Buzzbaits don’t always have to be fished near shore or in shallow enough water to wade. When hot summer temperatures push bass deep, they’ll still use the shallow edges of the main-lake structure at times. The tops of shoals or the end of long points, especially those near the main river channel, can be perfect for buzzbaits. Floating docks are a prime target, too. Often strung together and anchored in depths of 30 feet or more, summertime bass will suspend under them. Strikes can be drawn by running a buzzbait along the floats or between a docked boat and the floats.
The end of summer doesn’t mean the end of buzzbait success. As temperatures cool, the window opens wider, and bass will hit them almost all day, especially when it’s cloudy. Lineberger keeps throwing his buzzbait until the water temperature drops to the low 60s. Fall also is when fishing in the river portions of Southern impoundments turns on. Buzzbaits are built for quickly exploring the main river and backwater spots. They also make an excellent alternative to the crankbaits, spinnerbaits others are throwing at schooling bass.

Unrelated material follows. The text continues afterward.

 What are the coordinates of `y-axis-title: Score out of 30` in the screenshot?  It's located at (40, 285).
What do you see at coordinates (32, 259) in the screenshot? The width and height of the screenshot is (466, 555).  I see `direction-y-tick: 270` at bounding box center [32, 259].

That summer day on Lake Champlain was a classic fishing day: fun partner, fast action, and fantastic weather. The buzzbait shined, allowing us to cover water, take advantage of active bass, and whoop and holler every time one made a swirl the size of a manhole cover. Those are why buzzbaits need to be essential to your approach. They might not be the most technically advanced lure or have the flashiest patterns, but they catch lots of big bass.